その身体能力は飛躍的に上昇し、容姿でさえも、その人が最も美しい状態に固定されます。
盛りを過ぎていればそこまで戻り、未だ到達していないなら、それまでは成長するのです。
アリアさんは、どうやらもう少し成長するようですね。
突然の変化は、正に旦那様に抱かれた影響です。
旦那様から与えられる精には、わたくし達の美しさと能力を、一定程度まで上昇させる働きがあるのです。
また、眷族として旦那様の妻になると、リング自体も変化します。
その材質は9段階ある内のどれかで、刻まれる模様は、その方の性質と、身に宿る力の象徴を表現しています」
「何かの花と、動物の頭にグリフォンの翼を持った魔物のようですわね」
アリアのリングに拡大視の魔法を用いたヴィクトリアが呟く。
動物の頭は、猫や虎に似ているが、少し違う。
「シクラメンのピアスという花だな」
和也が言う。
「魔物の方は?」
「・・それは、本人の希望で自分の口からは言えない」
そろそろ夜明けという頃、満ち足りた表情ながらも疲労の色が濃いアリアを風呂へと連れて行き、部屋に戻ってから、彼女を眷族にした。

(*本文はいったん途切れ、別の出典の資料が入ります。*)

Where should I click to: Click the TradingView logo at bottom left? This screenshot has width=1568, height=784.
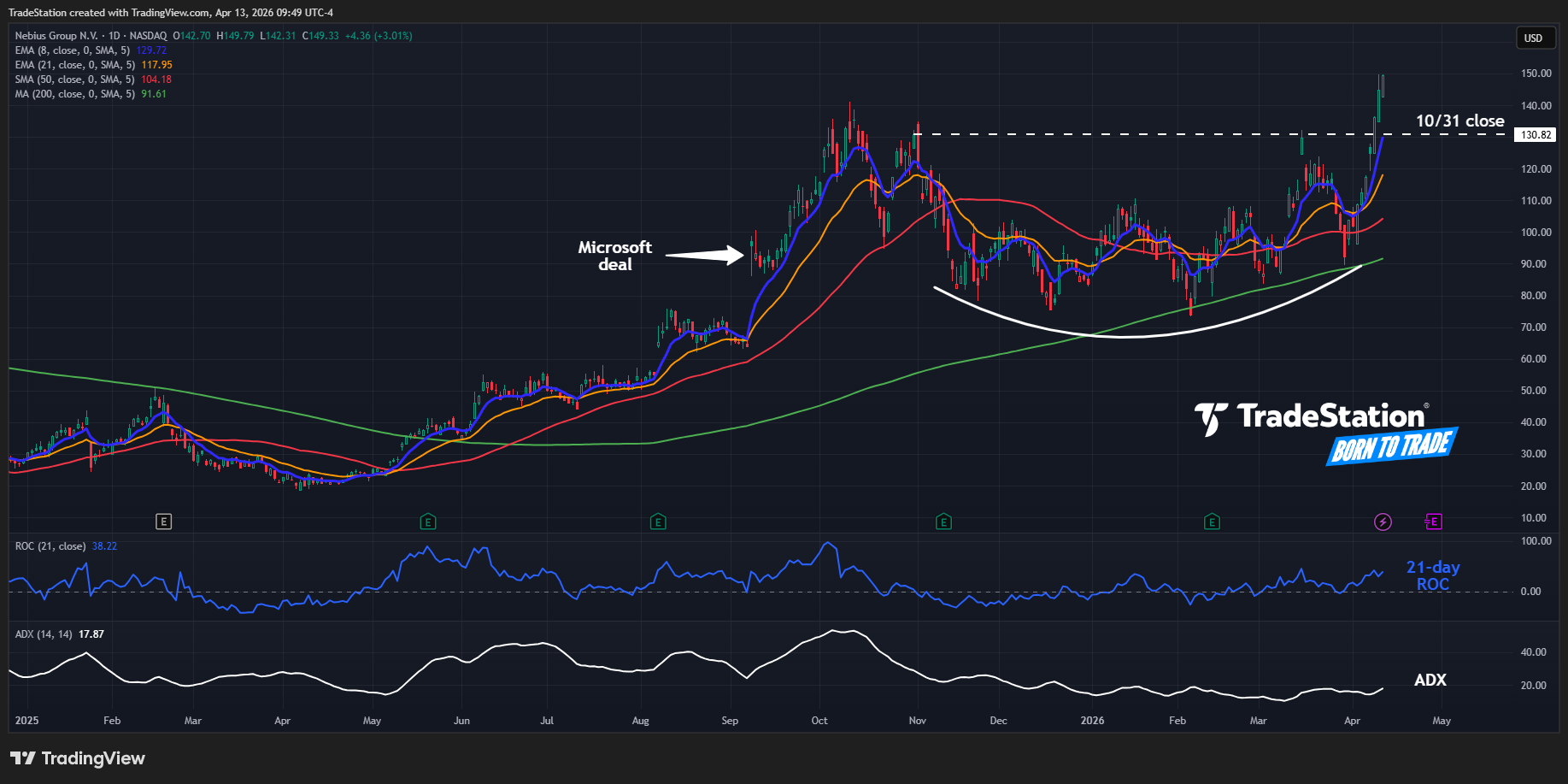(78, 758)
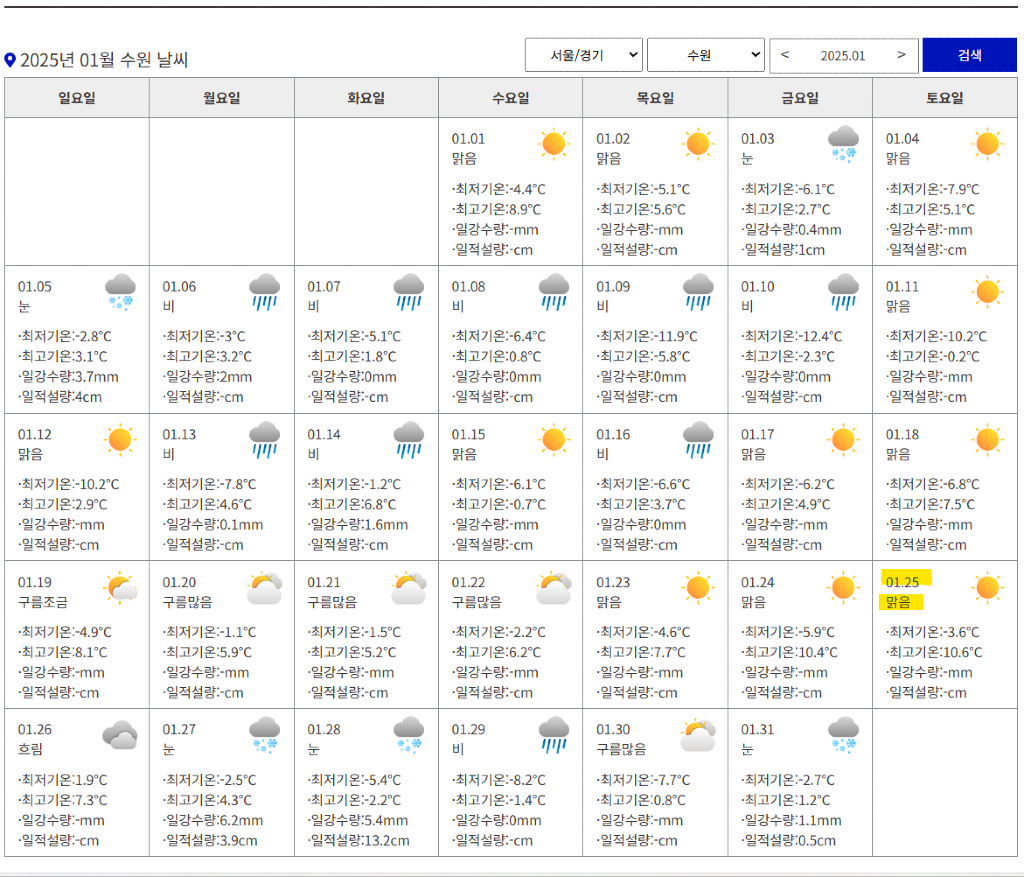
Task: Click the rain icon for 01.16
Action: (698, 440)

その際、リングに現れた魔物の名と、その力についても問われたが、その答えを聴いたアリアは、真っ赤になって、自分に黙っていてくれるよう頼んできた。
それと同時に、何故彼女が同性にも持てるのか、少し納得したようである。
「何か変な魔物なの?」
ヴィクトリアがアリアの方を向く。
「ヴィクトリアさんに同じような模様が出たら、その情報と交換でお教えします」
視線を合わそうとはせず、珈琲を飲みながらそう追及を交わす彼女に、ヴィクトリアもそれ以上は尋ねない。
「それで、わたくしのお相手は何時して下さるの?」
今度は和也に視線を向け、そう尋ねるヴィクトリア。
昨晩はエリカと様々な事を話したが、その最中にもアリアが彼に抱かれているのかと思うと、時々集中力を欠いて、エリカに『気になりますか?』と微笑まれた。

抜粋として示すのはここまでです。